Summary. Varying results on the effect of factor XIII (FXIII) Val34Leu on venous thrombotic risk have been reported. The probability of a true association between this polymorphism and venous thrombotic risk would be enhanced by a laboratory phenotype associated with this polymorphism and with the thrombotic risk. The aim of this study was to assess the effect of FXIII Val34Leu, FXIII activity and subunit levels on venous thrombotic risk in a large case–control study, The Leiden Thrombophilia study (LETS). We found higher FXIII activity for 34Leu carriers (Leu/Leu: 158·0, Val/Val: 95·0). FXIII subunit levels were not associated with genotype. Higher FXIII activity was associated with a slightly decreased thrombotic risk [Odds ratio (OR): 0·8, 95% confidence intervals (CI): 0·5–1·3]. This effect was not present for elevated FXIII subunit levels. Higher FXIII activity was also associated with a higher dissociation index (percentage A2B2 complex dissociated after activation by thrombin for a fixed time interval). This index was higher for FXIII 34Leu carriers. The risk of deep venous thrombosis was slightly decreased for carriers of the 34Leu allele [OR: 0·9 (95%CI: 0·7–1·1)]. For homozygous 34Leu carriers the OR was 0·7 (95%CI: 0·4–1·3). This finding, suggesting a weak protective effect, was completely restricted to men. An overall estimate of thrombotic risk was calculated by using earlier reports on the risk of FXIII Val34Leu. The overall risk estimate for homozygous 34Leu carriers was 0·8 (95%CI: 0·6–1·0). In this study, a weak protective effect against venous thrombosis was found, of FXIII 34Leu as well as of increased FXIII activity.

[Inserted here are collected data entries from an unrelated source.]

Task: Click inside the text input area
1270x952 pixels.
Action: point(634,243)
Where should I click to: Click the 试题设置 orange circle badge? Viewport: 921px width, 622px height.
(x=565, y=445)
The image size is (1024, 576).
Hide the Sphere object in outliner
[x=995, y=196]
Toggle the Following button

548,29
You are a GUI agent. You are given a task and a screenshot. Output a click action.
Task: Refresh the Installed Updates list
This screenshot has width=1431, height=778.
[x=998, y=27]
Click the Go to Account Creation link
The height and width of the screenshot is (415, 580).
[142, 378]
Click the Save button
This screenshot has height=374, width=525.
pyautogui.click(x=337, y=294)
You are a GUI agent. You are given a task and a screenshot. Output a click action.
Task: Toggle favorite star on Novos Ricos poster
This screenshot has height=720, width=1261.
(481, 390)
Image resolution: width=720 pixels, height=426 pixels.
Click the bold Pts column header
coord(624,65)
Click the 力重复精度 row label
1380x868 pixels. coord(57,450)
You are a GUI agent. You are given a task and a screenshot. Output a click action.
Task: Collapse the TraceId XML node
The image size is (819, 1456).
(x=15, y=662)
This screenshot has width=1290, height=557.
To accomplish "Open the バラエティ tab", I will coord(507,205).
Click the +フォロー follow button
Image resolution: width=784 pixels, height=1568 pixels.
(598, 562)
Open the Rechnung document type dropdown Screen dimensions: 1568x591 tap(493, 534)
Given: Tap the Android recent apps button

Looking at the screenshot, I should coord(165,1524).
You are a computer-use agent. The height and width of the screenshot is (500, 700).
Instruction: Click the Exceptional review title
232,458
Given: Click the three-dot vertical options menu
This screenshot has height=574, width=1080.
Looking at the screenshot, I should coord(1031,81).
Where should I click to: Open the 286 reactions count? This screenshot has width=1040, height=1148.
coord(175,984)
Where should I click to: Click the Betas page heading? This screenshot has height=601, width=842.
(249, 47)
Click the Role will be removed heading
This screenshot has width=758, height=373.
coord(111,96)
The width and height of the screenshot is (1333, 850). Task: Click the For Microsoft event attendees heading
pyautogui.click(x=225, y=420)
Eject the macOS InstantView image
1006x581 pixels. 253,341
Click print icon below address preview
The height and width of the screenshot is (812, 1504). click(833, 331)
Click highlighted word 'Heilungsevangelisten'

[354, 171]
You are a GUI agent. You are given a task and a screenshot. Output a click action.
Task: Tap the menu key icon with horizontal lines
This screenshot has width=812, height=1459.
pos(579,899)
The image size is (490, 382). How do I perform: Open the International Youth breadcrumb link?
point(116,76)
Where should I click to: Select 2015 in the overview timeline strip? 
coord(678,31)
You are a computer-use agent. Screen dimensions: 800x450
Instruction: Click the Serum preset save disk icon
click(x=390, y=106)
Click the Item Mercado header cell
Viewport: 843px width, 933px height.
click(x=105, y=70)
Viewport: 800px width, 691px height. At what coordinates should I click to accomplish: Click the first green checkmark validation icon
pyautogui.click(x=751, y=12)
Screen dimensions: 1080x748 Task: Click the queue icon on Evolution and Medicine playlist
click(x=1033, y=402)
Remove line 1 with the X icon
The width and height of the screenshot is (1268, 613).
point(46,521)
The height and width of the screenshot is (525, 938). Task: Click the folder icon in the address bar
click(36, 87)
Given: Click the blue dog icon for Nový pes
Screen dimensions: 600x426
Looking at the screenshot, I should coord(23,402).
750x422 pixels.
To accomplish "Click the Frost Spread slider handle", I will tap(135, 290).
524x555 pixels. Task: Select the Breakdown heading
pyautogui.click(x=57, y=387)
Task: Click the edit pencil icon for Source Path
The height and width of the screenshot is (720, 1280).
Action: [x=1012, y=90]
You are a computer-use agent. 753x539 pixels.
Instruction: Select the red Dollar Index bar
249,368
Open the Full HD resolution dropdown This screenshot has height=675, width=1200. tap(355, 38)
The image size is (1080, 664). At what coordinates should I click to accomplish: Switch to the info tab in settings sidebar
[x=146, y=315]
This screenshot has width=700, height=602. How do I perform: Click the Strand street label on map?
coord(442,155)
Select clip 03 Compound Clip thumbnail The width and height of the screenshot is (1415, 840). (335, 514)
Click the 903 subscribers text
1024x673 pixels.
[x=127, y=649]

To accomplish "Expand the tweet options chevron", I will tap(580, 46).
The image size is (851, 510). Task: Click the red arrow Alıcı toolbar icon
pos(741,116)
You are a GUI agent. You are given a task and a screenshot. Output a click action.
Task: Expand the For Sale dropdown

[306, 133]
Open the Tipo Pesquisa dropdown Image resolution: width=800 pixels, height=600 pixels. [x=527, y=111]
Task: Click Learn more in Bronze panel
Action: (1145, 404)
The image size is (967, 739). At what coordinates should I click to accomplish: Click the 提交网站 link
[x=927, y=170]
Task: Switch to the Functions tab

Recent evidence indicates that the catalytic efficiency of thrombin-induced cleavage of factor XIII 34Leu is two to threefold higher than that of factor XIII 34Val (Ariëns et al, 2000; Wartiovaara et al, 2000). The accelerated activation of factor XIII 34Leu has been shown to alter the structure of the cross-linked fibrin. Early covalent cross-linking by factor XIII 34Leu inhibits lateral aggregation of the fibrin fibres, whereas delayed cross-linking by factor XIII 34Val will allow for more lateral aggregation (Ariëns et al, 2000). A fibrin clot cross-linked by factor XIII 34Leu is characterized by reduced pore size and fibres with a reduced mass–length ratio. These changes in clot structure may affect the risk of thrombosis and haemorrhagic events.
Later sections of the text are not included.